What this task involves: From the data.table query documentation, translate this sentence into Spanish: "The match is a sorted match, or binary search, performed in compiled C with O(log n) search times."

Extract.data.table {data.table}R Documentation

Query a data table

Description

Like [.data.frame but i and j can be expressions of column names directly. i may also be a data.table and this invokes a fast table join using binary search in O(log n) time. Allowing i to be data.table is consistent with subsetting an n-dimension array by an n-column matrix in base R.

Usage

## S3 method for class 'data.table':
x[i, j, by, ..., with=TRUE, nomatch = NA, 
  mult = "first", roll = FALSE, rolltolast = FALSE, simplify = TRUE,
  which = FALSE, incbycols = !bysameorder, bysameorder = FALSE,
  verbose = FALSE]

Arguments

x A data.table
i Optional. i may be integer, logical, expression, data.table or character.
integer and logical work in the same way as for data.frame row selection, see with below. However, i is generally either an expression or a data.table ...
When i is an expression, it is evaluated within the frame of the data.table. The expression can 'see' column names as variables, objects in the calling frame and objects in frames above that up to and including .GlobalEnv in R's usual way provided by eval. The expression should evaluate to integer or logical. The fact that i (and j) can be expressions of column names is the reason data.table's column names should obey R's object name rules e.g. no spaces. There is nothing new here that subset() doesn't already provide in base R, other than not needing to call it. i is analogous to the 'where' clause in SQL. i expressions (e.g. DT[Name=="JONES"]) will generally lead to a vector scan i.e. every value in the column is read. Also a new logical vector has to be allocated by R, as long as the number of rows in the data.table, which is then populated before being used to subset the table. Although [.data.table allows vector scanning i expressions, joins are preferred ...
When i is a data.table, x must have a key, meaning join i to x and return the rows in x that match. An equi-join is performed between each column in i to each column in x's key in order. This is similar to base R functionality of subsetting a matrix by a 2-column matrix, and in higher dimensions subsetting an n-dimensional array by an n-column matrix. ncol(i) columns are used in the join and i is subject to ncol(i)<=ncol(key(x)). From help(\"[\",package=\"base\") : "When indexing arrays by [ a single argument i can be a matrix with as many columns as there are dimensions of x; the result is then a vector with elements corresponding to the sets of indices in each row of i." Furthermore, join criteria in SQL is placed in the 'where' clause (e.g. where tableA.id = tableB.id) so to place join criteria in the i argument is consistent. Joining is row subsetting via a match to another table. The match is a sorted match, or binary search, performed in compiled C with O(log n) search times. Using binary search not only reduces the number of evaluations of the criteria but also reduces the number of page fetches required from RAM to L2 cache. If a data.table is thought of as a flat sparse array (of dimension the number of columns in its key), allowing i to be a data.table in R is natural. If i also has a key (as well as x) then i's key determines the columns from i to use in the sorted match. A spliced binary search is performed which avoids a full binary search on x for each row of i. This is marginally faster than a full binary search on x for each row of i. If not all the columns in x's key are joined to, then mult controls what is returned, by default "all" in this case, see mult.

Information provided:
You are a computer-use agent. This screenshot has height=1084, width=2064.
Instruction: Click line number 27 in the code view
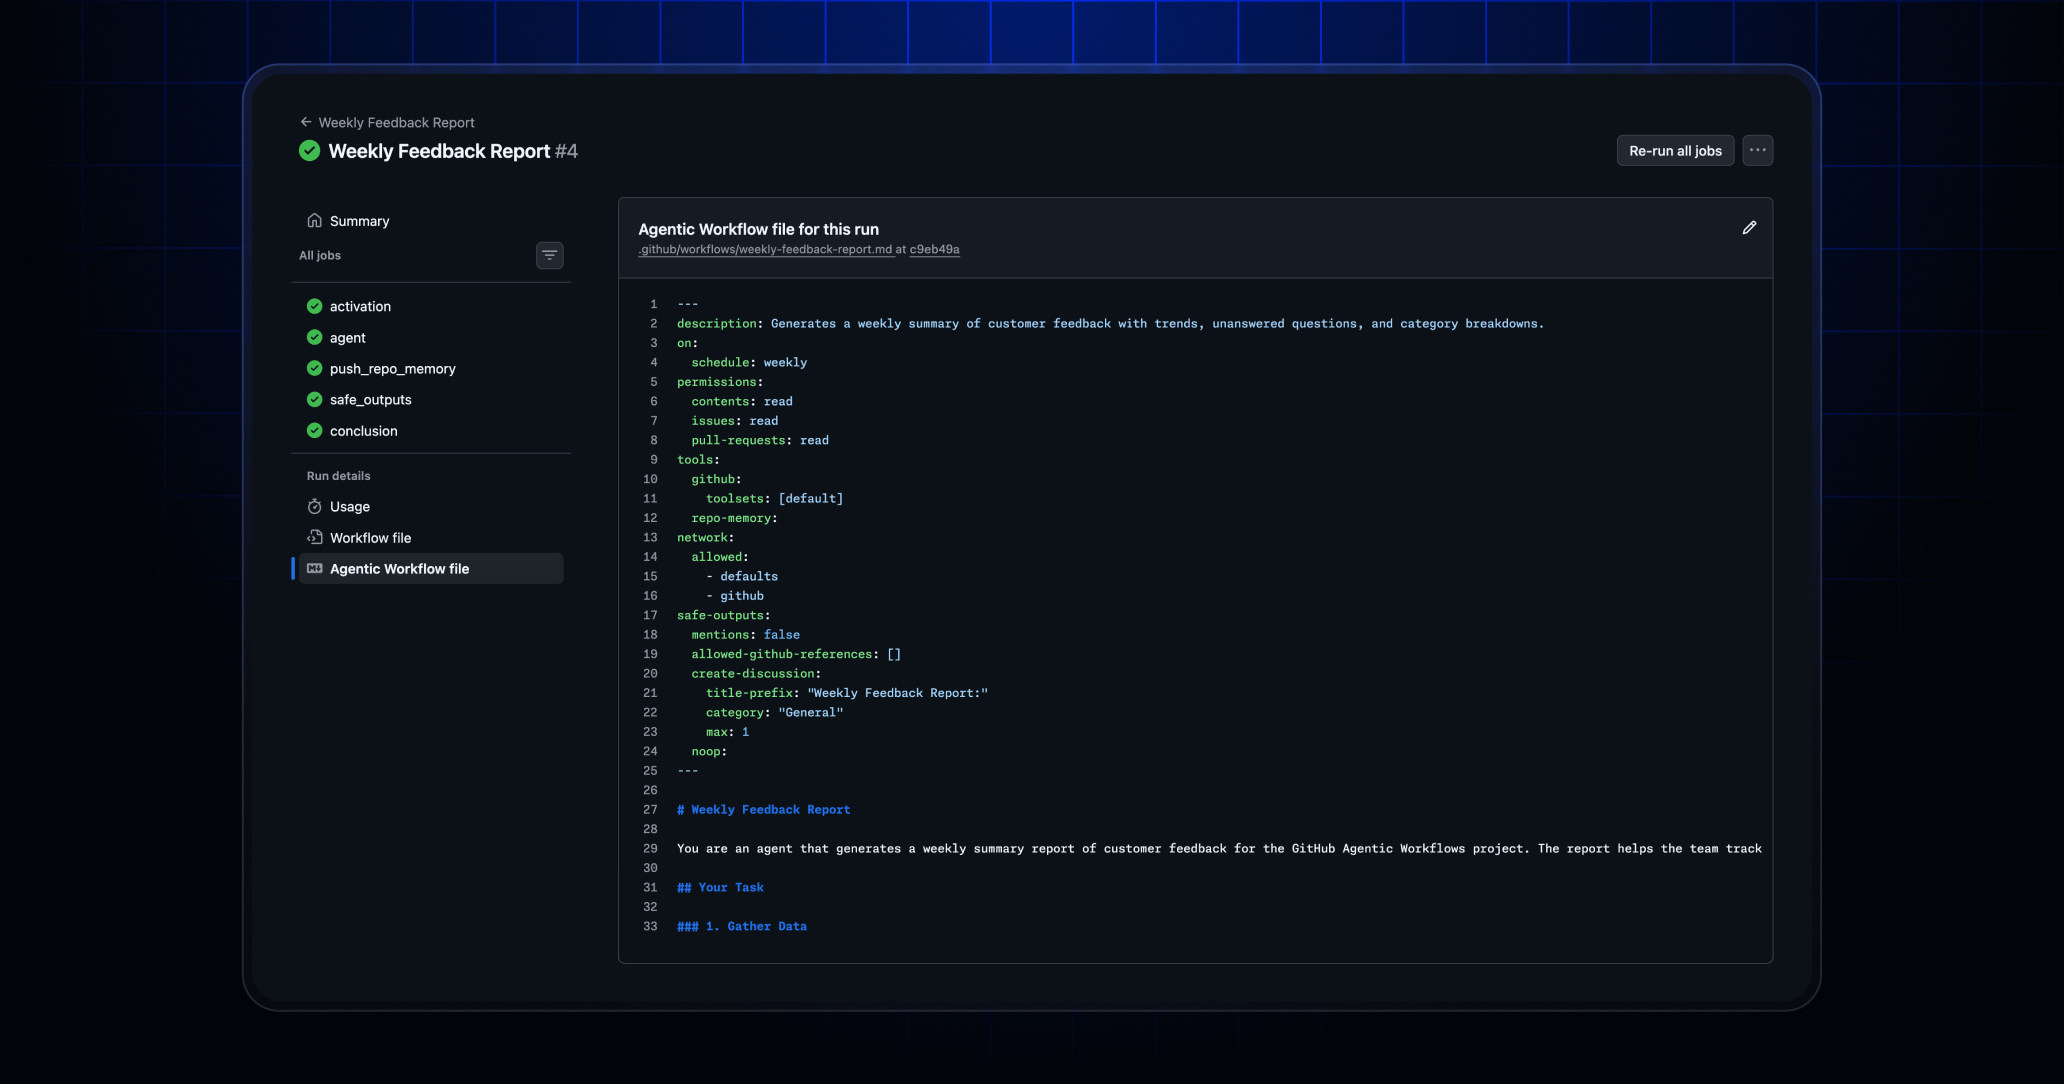650,810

Finished answer: La coincidencia es una coincidencia ordenada, o búsqueda binaria, realizada en C compilado con tiempos de búsqueda O(log n).